Fair use does not mean no revenue (nor does revenue even come into the argument!).
So either Google has to decide that, or they have to let others hash it out. Youtube doesn't prevent you from, for example, all banding together and suing Lionsgate in a class action.
You could also try personal suits for tortuous interference with contractual relationships (Lionsgate is deliberately interfering with your relationship with Youtube). It may be viable in some states (others, definitely not).
There are plenty of options here, youtube shouldn't be deciding this stuff any more than anyone else (for example github complies with DMCA requests, and counter-notifications, despite what they think of the actual situation).
Guy uploads item that is clear to anyone with a brain is fair use.
Studio X files DMCA to Google.
Google automatically disables the video
Guy fights to reinstate the video, gets approval, video is re approved.
(So far this is what happens now, according to this guy's account)
But at the point where the video is re approved Google should flag the video such that it was previously auto-disabled and found to be not infringing and thus redirect any future DMCAs on it to the manual review pile instead of the automatic pile.

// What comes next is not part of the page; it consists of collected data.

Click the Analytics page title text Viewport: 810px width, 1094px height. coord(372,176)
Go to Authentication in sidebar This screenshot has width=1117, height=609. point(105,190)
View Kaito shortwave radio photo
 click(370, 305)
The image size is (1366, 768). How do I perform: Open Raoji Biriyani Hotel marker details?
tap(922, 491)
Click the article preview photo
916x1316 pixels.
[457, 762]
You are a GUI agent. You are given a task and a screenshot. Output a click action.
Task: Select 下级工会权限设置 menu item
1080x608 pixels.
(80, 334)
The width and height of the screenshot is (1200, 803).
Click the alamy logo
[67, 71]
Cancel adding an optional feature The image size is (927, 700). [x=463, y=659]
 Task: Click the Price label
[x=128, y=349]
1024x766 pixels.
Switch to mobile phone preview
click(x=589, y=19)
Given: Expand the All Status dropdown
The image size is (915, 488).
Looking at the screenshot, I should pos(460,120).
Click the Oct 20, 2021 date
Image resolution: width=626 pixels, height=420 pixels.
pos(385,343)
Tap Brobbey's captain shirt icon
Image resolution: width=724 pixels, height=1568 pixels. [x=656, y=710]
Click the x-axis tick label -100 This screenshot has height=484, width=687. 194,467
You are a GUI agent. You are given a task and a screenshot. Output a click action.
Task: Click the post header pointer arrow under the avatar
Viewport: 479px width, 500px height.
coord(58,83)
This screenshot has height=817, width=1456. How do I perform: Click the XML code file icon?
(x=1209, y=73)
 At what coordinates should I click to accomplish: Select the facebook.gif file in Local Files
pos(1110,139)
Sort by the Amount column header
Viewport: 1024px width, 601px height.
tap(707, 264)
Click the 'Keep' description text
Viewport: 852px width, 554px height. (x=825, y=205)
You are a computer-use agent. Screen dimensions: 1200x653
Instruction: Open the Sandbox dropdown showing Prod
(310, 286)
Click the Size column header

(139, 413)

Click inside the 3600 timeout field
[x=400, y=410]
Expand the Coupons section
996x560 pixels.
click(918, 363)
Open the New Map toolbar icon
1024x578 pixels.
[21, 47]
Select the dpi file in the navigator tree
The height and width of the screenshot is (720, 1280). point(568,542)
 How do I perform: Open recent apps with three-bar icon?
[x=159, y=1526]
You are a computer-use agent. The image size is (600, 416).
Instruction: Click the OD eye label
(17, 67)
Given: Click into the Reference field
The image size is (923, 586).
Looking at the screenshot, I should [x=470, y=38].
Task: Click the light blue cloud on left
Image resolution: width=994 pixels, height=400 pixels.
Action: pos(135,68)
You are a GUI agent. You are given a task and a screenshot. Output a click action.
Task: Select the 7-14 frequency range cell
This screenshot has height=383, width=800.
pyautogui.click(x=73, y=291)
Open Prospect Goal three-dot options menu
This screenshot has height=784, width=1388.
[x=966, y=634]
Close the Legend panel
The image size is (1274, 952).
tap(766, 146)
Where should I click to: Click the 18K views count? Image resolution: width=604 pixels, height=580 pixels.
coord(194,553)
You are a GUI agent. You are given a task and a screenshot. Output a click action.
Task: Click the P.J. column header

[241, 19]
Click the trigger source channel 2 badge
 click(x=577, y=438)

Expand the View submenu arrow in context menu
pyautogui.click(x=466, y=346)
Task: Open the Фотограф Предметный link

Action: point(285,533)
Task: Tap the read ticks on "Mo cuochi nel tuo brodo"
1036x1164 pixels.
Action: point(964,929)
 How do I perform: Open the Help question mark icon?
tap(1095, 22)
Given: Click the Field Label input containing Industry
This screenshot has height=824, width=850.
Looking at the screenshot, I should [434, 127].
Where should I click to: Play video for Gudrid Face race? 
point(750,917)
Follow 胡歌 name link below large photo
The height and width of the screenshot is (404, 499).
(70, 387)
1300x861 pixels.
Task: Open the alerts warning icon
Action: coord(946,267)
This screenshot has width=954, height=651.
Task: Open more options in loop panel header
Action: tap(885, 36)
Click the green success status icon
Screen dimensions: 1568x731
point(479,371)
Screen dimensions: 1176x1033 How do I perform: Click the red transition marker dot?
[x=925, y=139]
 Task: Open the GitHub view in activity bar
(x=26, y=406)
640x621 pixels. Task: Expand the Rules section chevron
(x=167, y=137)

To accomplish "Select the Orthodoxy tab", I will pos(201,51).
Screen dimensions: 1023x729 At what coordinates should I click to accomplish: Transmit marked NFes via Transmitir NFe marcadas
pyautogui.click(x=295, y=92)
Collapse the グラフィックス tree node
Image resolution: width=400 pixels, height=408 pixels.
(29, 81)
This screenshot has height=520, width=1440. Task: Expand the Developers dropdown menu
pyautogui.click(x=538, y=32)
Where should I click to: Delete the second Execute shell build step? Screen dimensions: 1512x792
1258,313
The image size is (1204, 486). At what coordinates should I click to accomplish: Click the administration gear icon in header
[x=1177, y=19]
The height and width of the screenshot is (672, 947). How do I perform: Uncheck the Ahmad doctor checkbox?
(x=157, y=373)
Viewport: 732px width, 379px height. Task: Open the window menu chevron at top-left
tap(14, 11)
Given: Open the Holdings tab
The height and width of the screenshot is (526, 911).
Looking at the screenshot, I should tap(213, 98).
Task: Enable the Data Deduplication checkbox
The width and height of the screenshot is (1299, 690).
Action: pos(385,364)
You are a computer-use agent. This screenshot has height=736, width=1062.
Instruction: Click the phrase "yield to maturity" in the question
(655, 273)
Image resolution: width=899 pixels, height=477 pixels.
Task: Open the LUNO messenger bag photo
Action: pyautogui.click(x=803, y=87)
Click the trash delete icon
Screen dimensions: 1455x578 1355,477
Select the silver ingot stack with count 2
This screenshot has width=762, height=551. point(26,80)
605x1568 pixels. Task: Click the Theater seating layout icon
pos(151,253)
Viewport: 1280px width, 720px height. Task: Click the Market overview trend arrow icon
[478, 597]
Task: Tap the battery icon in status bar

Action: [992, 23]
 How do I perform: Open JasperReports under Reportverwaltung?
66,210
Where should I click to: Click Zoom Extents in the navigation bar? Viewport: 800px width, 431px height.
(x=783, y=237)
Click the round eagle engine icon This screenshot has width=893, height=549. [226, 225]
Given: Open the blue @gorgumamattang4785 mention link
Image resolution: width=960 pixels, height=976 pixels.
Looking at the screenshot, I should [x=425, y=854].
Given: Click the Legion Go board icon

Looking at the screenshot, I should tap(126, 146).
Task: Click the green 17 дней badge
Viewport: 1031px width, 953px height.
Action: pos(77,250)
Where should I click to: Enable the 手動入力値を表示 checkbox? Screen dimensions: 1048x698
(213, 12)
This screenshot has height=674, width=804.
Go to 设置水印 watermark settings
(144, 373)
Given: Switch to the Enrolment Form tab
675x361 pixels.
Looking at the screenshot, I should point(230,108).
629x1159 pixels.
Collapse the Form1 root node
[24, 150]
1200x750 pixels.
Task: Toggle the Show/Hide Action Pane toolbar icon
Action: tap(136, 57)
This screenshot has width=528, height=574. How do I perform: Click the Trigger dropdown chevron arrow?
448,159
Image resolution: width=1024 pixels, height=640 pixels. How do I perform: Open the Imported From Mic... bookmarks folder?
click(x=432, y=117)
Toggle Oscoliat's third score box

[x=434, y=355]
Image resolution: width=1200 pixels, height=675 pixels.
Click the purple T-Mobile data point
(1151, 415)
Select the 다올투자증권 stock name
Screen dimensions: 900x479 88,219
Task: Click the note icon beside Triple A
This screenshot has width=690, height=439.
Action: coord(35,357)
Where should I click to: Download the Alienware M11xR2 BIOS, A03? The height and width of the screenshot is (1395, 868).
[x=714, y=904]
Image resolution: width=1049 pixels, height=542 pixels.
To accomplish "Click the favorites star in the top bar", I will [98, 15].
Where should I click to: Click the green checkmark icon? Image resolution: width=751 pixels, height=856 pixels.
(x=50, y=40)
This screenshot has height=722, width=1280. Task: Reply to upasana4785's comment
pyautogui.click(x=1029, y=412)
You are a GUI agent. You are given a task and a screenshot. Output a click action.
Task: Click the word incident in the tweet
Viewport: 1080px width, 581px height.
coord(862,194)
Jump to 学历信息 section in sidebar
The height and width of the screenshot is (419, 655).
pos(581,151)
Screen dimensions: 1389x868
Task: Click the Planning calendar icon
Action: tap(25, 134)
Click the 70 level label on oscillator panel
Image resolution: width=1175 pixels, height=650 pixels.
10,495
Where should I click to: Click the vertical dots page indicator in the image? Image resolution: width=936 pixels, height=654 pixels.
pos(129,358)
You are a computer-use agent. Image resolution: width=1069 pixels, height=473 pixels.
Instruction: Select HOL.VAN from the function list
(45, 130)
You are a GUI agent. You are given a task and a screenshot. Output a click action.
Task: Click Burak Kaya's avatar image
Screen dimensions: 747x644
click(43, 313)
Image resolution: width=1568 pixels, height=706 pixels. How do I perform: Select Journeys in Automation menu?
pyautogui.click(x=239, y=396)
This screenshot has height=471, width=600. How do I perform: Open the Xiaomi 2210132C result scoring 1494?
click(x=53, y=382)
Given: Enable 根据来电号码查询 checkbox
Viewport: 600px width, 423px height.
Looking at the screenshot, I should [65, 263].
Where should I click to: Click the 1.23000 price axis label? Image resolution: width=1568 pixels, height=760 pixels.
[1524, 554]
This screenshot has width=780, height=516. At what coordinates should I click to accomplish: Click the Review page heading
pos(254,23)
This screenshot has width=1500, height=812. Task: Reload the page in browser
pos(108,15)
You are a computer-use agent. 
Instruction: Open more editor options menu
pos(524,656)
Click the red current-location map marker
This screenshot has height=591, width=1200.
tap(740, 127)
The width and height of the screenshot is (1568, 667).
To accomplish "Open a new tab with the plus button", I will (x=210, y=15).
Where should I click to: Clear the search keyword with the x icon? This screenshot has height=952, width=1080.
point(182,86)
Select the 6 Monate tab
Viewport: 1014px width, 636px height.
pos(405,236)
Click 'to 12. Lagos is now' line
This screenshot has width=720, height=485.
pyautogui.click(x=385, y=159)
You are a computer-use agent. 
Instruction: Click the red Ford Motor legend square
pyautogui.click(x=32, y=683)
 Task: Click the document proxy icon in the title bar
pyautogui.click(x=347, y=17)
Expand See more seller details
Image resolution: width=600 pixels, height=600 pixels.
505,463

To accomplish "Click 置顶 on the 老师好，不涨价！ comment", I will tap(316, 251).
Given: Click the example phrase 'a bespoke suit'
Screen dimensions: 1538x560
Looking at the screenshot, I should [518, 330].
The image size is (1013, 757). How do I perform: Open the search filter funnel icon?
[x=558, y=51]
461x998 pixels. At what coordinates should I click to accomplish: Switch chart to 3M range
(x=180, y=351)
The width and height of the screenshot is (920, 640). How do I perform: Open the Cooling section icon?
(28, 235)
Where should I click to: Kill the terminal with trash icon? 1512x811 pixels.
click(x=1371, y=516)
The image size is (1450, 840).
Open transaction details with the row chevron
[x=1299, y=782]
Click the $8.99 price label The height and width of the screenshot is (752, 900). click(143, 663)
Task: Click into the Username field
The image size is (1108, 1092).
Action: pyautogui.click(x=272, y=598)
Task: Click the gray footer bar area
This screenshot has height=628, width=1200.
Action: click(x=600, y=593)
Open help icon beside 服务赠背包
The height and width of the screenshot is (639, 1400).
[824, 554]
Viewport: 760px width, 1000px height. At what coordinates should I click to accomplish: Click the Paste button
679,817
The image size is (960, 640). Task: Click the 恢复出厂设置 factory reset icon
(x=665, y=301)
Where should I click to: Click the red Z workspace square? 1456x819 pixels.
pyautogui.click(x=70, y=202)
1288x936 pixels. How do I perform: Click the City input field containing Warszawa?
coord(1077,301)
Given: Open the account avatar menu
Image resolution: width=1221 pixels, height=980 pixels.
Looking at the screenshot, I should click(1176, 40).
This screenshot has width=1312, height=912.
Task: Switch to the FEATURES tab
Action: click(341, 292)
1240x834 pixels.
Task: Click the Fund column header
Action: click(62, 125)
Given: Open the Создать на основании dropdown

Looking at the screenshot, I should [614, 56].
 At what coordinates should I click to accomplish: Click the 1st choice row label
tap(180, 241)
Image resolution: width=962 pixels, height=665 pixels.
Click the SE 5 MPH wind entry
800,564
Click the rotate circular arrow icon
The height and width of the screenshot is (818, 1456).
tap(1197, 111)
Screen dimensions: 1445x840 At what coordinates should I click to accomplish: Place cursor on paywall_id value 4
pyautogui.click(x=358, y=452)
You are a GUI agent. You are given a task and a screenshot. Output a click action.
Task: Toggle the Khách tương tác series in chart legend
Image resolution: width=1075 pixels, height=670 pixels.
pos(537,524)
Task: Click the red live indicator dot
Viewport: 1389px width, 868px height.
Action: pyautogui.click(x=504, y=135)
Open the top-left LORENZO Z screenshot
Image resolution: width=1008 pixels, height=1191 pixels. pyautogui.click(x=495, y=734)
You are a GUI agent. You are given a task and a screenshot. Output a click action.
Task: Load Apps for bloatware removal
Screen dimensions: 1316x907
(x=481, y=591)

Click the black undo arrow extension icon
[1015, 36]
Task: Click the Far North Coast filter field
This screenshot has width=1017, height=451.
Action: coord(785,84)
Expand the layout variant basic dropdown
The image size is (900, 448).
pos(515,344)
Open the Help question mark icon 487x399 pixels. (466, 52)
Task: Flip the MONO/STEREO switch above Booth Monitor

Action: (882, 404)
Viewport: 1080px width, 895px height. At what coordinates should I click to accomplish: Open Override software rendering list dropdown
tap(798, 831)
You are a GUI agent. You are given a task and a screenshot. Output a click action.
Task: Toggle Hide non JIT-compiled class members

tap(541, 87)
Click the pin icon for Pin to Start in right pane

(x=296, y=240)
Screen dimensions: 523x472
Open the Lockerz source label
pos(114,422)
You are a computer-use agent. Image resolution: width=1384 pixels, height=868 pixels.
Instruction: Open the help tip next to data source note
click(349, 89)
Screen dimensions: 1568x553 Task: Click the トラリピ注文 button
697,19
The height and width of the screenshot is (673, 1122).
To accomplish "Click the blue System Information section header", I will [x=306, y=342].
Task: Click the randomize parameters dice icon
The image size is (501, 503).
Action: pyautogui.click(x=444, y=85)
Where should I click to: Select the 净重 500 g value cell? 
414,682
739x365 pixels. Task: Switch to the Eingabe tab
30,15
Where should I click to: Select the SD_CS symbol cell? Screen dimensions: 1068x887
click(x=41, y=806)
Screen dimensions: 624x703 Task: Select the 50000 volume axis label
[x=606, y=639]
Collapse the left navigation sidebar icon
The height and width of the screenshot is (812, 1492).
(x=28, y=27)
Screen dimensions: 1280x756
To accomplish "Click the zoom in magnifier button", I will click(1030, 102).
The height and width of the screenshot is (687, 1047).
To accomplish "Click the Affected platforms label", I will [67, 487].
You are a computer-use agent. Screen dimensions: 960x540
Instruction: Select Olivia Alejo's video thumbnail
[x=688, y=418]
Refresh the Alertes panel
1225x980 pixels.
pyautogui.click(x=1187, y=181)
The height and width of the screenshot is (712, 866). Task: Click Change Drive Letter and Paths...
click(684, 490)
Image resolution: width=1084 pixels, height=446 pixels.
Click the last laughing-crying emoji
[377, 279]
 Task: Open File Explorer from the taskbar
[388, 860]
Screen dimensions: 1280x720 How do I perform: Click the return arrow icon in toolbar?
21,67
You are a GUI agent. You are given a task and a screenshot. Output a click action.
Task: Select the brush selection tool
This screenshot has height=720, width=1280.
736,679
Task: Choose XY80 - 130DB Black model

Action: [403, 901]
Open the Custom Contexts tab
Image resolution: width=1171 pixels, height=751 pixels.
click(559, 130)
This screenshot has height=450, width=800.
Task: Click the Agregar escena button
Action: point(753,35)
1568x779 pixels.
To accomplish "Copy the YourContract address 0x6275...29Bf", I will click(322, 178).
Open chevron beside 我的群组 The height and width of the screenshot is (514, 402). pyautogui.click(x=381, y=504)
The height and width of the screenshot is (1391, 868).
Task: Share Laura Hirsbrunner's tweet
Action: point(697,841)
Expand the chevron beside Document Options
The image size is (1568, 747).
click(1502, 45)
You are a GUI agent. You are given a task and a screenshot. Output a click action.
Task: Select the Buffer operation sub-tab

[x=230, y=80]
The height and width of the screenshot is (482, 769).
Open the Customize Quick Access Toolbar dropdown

This would curtail studios using the automatic takedown process to fuck with people while adding a fairly minimal amount of work to Google's pile since most of the items that are taken down through the automatic DMCA process won't get re-approved in the first place.
Sadly, even in that case, the future DMCA's are just as valid, and Google would likely be just as liable, even if they are doing it abusively.
Again, the abuse is something to get a judge to look at, not Google.
Without a declaratory judgement of non-infringement in hand, there is actually nothing to say it's non-infringing, all you've done is get someone to drop a DMCA claim.
And then, after your content has been down for a week and a half and finally goes back up, any new set of jerks (or as we saw here, maybe even just the same old jerks) can come along and file another takedown against the same content and it goes back down for another ten days or more.
I would say that it's amazing it doesn't see more abuse, except that it does. SEO companies and similar such scumbags regularly file fraudulent takedowns against their competitors. As far as I can discern, the process Hollywood employs to decide what to issue a takedown for comprises some combination of untrained monkeys and a random number generator. Wendy Seltzer wrote a paper detailing a whole slew of other such issues a couple years ago[1] but still nothing has been done to address it.
[1] http://papers.ssrn.com/sol3/papers.cfm?abstract_id=1577785
In reality this is how the legal system works for almost everything else: First you ask nicely, and if the parties can't agree then you go to court. But in most cases the party in the wrong (at least in theory) knows that they'll lose in court and so concedes immediately and everything works as it ought to without taxing the court system.
Which is exactly the point. The purpose of copyright is not censorship. That's why parody and criticism are the core of fair use.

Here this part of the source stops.